Pfizer Inc. has announced positive topline results from its Phase 3 HER2CLIMB-05 trial, evaluating the tyrosine kinase inhibitor TUKYSA® (tucatinib) in combination with trastuzumab and pertuzumab as first-line maintenance therapy for patients with human epidermal growth factor receptor 2-positive (HER2+) metastatic breast cancer (MBC).
The study compared TUKYSA versus placebo, both given alongside standard-of-care maintenance therapy (trastuzumab plus pertuzumab) following induction chemotherapy.
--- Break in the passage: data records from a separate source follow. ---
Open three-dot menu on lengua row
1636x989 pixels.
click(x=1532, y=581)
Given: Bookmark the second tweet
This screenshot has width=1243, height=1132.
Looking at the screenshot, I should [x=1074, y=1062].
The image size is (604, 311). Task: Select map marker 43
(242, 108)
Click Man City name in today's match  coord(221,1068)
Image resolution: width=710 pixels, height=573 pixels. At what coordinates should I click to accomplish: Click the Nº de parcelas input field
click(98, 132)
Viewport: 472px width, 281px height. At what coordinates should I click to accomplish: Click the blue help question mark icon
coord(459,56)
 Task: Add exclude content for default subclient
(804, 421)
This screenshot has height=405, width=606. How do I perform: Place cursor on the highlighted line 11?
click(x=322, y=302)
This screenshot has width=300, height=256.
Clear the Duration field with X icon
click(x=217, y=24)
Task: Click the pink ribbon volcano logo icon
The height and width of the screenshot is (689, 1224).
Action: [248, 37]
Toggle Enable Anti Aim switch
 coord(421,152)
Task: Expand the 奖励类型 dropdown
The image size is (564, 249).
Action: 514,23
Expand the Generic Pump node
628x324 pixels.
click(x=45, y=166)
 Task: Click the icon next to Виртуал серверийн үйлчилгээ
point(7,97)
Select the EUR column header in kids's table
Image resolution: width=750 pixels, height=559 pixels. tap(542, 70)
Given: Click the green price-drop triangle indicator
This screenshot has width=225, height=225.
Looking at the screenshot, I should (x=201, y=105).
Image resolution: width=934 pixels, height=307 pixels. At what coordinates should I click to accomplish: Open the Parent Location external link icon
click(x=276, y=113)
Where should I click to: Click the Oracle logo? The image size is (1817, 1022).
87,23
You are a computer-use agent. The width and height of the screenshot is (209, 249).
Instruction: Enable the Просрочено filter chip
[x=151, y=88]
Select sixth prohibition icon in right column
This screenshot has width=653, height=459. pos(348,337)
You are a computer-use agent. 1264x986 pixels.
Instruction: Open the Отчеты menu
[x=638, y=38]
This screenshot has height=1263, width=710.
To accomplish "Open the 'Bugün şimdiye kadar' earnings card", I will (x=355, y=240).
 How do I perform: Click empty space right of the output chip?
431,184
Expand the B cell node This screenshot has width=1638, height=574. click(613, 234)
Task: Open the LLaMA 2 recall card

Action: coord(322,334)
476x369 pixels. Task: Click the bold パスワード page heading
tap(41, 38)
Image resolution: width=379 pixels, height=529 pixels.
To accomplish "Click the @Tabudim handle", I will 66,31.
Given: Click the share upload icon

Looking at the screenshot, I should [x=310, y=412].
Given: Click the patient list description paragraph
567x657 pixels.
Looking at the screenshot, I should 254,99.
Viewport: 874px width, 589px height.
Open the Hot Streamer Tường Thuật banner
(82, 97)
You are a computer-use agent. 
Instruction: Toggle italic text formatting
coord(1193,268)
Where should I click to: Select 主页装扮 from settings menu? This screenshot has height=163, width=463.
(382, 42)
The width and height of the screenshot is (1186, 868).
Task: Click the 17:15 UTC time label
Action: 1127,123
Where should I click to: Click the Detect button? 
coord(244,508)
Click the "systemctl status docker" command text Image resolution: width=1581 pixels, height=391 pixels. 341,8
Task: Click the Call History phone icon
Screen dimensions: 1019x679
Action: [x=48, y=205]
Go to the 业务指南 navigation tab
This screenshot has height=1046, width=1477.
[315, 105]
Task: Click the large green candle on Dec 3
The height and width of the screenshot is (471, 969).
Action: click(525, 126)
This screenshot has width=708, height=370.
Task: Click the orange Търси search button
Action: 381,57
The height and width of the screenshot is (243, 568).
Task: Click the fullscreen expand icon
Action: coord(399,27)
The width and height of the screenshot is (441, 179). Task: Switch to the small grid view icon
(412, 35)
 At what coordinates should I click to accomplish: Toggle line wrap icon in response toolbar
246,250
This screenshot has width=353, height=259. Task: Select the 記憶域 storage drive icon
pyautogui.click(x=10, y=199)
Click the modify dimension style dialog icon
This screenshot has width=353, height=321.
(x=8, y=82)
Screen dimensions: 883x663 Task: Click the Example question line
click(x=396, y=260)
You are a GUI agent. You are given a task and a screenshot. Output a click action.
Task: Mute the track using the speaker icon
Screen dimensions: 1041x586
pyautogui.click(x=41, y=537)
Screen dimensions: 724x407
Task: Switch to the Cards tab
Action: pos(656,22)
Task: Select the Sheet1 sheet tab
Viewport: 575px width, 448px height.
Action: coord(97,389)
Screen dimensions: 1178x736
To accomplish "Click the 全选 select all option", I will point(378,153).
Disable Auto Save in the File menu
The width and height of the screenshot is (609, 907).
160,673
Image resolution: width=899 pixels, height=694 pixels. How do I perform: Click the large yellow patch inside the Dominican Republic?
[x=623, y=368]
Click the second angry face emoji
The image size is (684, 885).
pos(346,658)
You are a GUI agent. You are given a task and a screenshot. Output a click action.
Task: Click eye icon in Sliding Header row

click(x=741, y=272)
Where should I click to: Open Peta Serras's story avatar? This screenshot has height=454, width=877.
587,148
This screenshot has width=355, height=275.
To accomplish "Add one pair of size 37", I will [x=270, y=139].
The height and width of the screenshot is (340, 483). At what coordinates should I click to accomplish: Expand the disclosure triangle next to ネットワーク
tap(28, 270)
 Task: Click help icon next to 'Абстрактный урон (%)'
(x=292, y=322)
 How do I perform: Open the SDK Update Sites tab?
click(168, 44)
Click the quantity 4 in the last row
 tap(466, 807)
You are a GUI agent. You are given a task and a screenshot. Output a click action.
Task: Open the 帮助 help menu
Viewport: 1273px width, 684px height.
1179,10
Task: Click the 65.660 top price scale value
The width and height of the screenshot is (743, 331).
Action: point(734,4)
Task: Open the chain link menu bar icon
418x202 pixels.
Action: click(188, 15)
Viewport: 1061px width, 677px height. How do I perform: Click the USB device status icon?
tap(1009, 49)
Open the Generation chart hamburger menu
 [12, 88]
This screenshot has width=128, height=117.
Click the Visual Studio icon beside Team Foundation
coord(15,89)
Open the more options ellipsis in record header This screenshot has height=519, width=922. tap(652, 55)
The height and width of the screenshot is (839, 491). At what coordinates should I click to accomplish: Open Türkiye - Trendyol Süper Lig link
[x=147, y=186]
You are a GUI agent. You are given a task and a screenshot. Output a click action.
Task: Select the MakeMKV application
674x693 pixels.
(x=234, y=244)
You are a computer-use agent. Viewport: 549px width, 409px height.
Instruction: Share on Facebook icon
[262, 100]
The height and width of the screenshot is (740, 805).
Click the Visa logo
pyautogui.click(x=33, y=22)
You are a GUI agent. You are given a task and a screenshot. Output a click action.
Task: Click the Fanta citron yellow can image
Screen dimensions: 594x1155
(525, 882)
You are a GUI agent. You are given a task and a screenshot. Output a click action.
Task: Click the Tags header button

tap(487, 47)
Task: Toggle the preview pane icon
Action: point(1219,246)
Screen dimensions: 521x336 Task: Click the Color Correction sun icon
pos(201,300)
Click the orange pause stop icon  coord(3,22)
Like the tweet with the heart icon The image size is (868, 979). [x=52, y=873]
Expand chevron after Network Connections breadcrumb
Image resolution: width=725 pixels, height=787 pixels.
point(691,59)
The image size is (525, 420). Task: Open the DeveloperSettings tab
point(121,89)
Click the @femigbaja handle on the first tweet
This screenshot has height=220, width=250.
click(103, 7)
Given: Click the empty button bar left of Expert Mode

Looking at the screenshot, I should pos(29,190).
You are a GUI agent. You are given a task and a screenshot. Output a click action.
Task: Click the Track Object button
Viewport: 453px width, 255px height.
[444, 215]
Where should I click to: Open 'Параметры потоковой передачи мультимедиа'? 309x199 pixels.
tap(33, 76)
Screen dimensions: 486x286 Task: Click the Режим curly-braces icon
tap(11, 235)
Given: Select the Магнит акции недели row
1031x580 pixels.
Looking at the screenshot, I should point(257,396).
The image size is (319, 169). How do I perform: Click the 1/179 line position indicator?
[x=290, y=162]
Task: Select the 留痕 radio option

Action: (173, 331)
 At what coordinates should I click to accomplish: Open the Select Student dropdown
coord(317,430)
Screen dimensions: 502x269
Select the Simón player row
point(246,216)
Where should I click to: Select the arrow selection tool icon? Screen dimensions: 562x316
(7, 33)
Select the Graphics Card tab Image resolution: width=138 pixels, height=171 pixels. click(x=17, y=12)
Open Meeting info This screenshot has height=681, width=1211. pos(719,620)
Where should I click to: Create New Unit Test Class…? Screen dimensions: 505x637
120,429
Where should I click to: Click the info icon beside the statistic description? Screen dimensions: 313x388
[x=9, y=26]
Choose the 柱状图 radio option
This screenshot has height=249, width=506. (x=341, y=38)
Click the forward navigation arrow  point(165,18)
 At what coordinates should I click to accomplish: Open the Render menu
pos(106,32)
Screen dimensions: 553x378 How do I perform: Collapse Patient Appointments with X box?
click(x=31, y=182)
The trial successfully met its primary endpoint, showing a statistically significant and clinically meaningful improvement in progression-free survival (PFS), as assessed by investigators, in the TUKYSA arm compared with placebo.
Pfizer reported that the combination of TUKYSA with trastuzumab and pertuzumab was well tolerated, with a safety profile generally consistent with that of the individual therapies.
“HER2+ breast cancer is a particularly challenging subtype, with many patients experiencing disease progression despite effective treatments in the first-line setting,” said Erika Hamilton, M.D., principal investigator of HER2CLIMB-05 and Director, Breast Cancer Research, Sarah Cannon Research Institute (SCRI). “The HER2CLIMB-05 results demonstrate that the addition of TUKYSA to first-line maintenance therapy may further lower the risk of disease progression or death, with a treatment that has a well-established safety profile.”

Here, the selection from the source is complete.